How To Duplicate Number of Hits from Prod Sever to NEW QA server?
am 27.08.2010 16:19:21 von Nunzio Daveri
--0-1038652357-1282918761=:34046
Content-Type: text/plain; charset=us-ascii
Hello, I have been asked to "replay" the traffic load we have on one of our
5.1.4X servers against a new 5.5 test server we are getting ready to put into
production as a stand alone. My question is that I have 6GB of mysqld.log BUT
how to I figure out how MUCH to play back at a given time and how fast / number
of clients etc...? The log only tells me this is all the data that has come to
the production server but it doesn't tell me how fast, how many connections, how
many users at a time, how many inserts, updates or delets per second etc...
How do I "replay" the log against the 5.5 server so as to "duplicate" real time
traffic and not just replay the logs? Is there a tool or a shell script? I
know there are built in "benchmarking" tools but I am trying to tell mgmt that
5.1.4x was lets say 60% percentage busy (cpu/mem/io) with traffic hitting it on
Monday, the SAME amount of traffic on 5.5 is only 48% busy.
Any help or advise is greatly appreciated please.
Thanks in advance.
Nunzio
--0-1038652357-1282918761=:34046--
RE: How To Duplicate Number of Hits from Prod Sever to NEW QA server?
am 27.08.2010 19:08:05 von Jerry Schwartz
>-----Original Message-----
>From: Nunzio Daveri [mailto:nunziodaveri@yahoo.com]
>Sent: Friday, August 27, 2010 10:19 AM
>To: mysql@lists.mysql.com
>Subject: How To Duplicate Number of Hits from Prod Sever to NEW QA server?
>
>Hello, I have been asked to "replay" the traffic load we have on one of our
>5.1.4X servers against a new 5.5 test server we are getting ready to put into
>production as a stand alone. My question is that I have 6GB of mysqld.log
>BUT
>how to I figure out how MUCH to play back at a given time and how fast /
>number
>of clients etc...? The log only tells me this is all the data that has come
>to
>the production server but it doesn't tell me how fast, how many connections,
>how
>many users at a time, how many inserts, updates or delets per second etc...
>
>How do I "replay" the log against the 5.5 server so as to "duplicate" real
>time
>traffic and not just replay the logs? Is there a tool or a shell script? I
>know there are built in "benchmarking" tools but I am trying to tell mgmt
>that
>5.1.4x was lets say 60% percentage busy (cpu/mem/io) with traffic hitting it
>on
>Monday, the SAME amount of traffic on 5.5 is only 48% busy.
>
>Any help or advise is greatly appreciated please.
>
[JS] Unfortunately, the short answer is that benchmarking an interactive
system is difficult.
Would your management be satisfied if you just used the query log to beat the
living daylights out of the two systems? That way you could say that you
eliminated all of the confounding factors and truly measured the database
servers' actual throughput.
If they won't swallow that, then you'll have to read the rest of my reply.

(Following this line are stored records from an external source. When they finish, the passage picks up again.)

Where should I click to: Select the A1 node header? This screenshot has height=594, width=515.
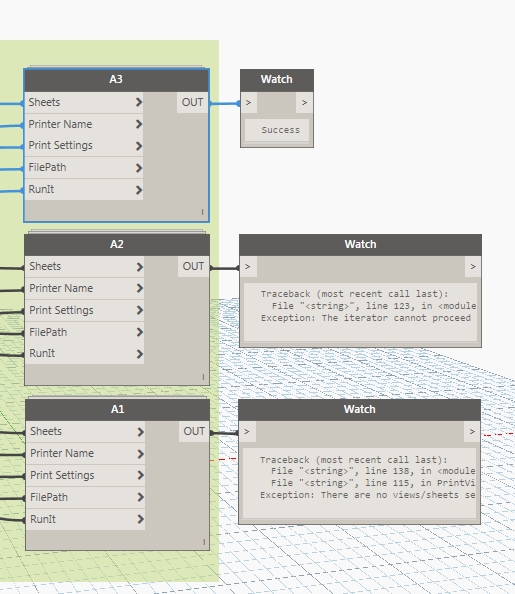point(117,410)
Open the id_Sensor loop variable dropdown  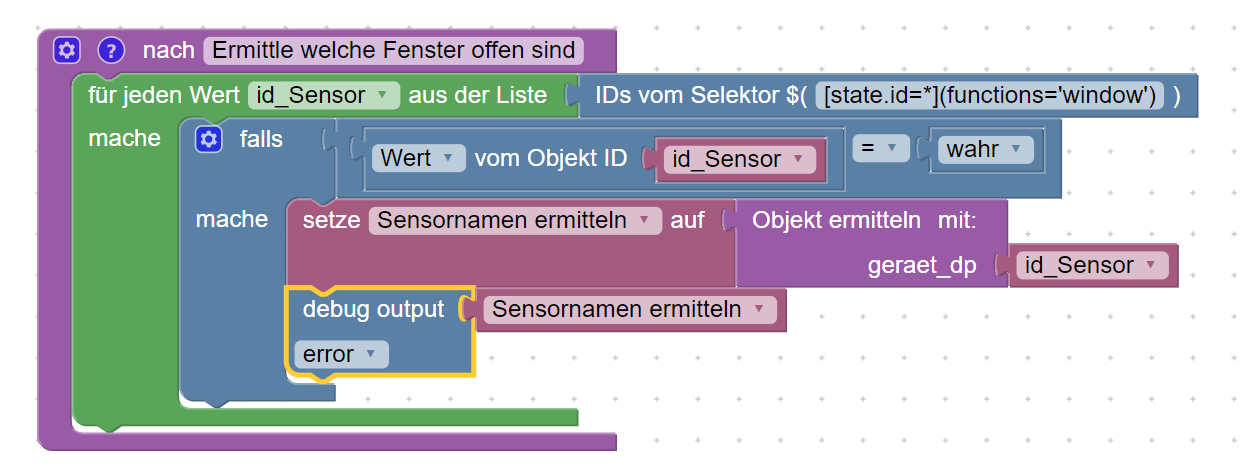click(324, 96)
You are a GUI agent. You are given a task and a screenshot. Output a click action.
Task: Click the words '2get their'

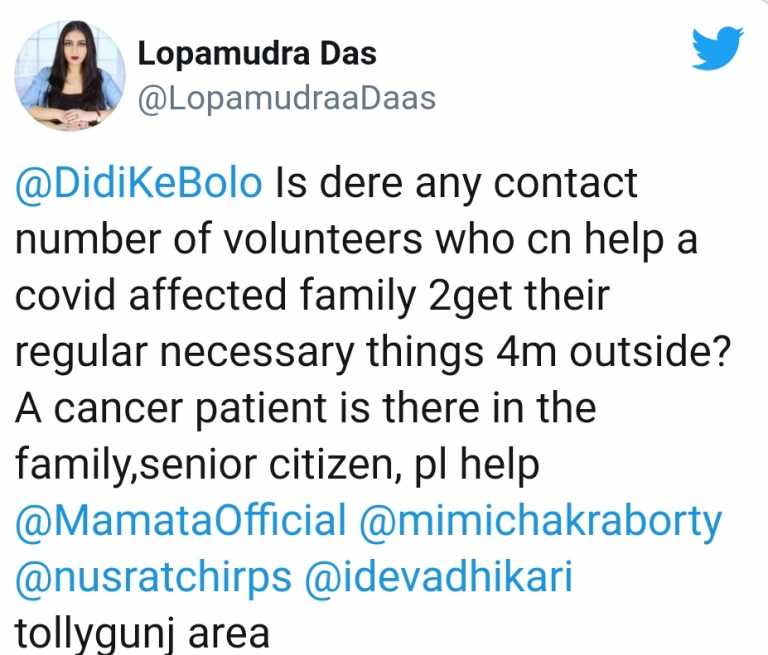point(519,297)
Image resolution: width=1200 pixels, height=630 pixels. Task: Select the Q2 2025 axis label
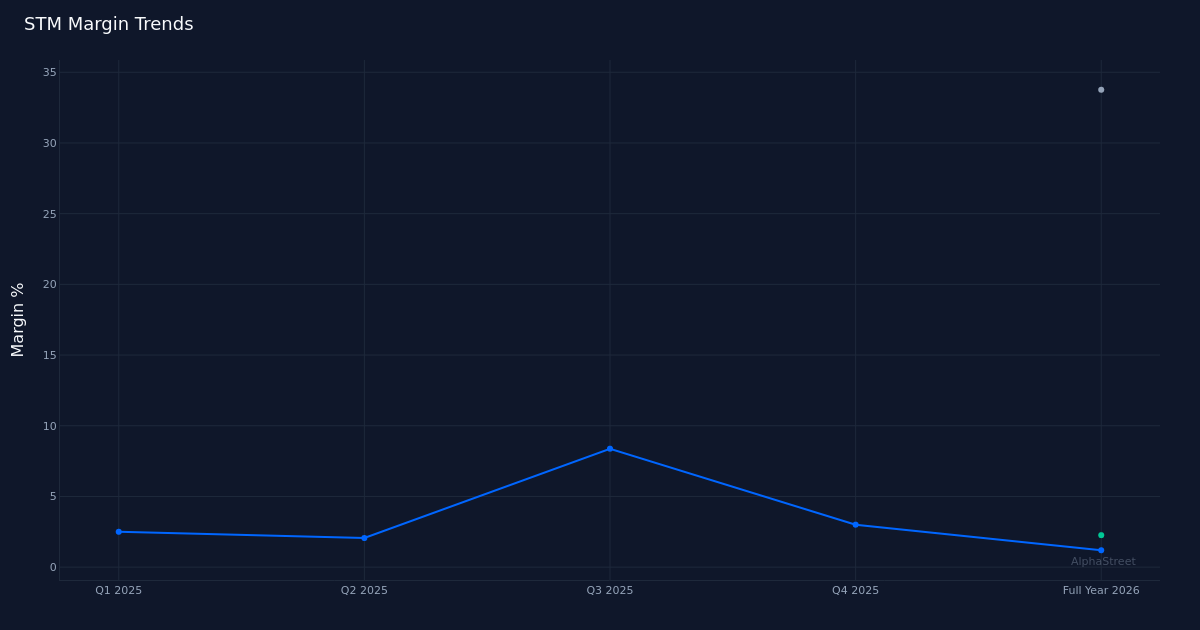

- IF THE APPLICATION IS WEB BASED, you should be able to log the web server's
traffic and use that to determine all of the information you need. Just replay
the server log, using the times in there to determine the transaction arrival
rates. If that won't do it, for some reason, then read on.
- Ideally, you should have a second system (a PC would have the horsepower) to
drive the transactions into your MySQL server. That is the easy part.
- As you said, you need to simulate the transaction arrival rate. Since you
don't really know when the individual transactions arrive, you need to use
some random delays; but what to use?
- Where are the transactions coming from? An end-user program? A web server?
Those two cases could have somewhat different characteristics.
- A web server handles one transaction at a time per thread, I'd guess; so
from the perspective of MySQL the number of threads would be equivalent to the
number of users.
- An end-user program that talks directly to MySQL would present one
transaction at a time per user.
- How clustered are the transactions for an individual user (human or web
server thread)? If the human at the input side (who ultimately initiates the
transactions) is processing an order, there might be a customer lookup; a
product lookup; and an actual order entry. Then there might be a time lapse
between orders, depending upon the workflow.
- Depending upon the application, one transaction might request multiple
queries. If the transactions are different, you'd have to know a rough
proportion within the mixture. That probably isn't hard to guesstimate.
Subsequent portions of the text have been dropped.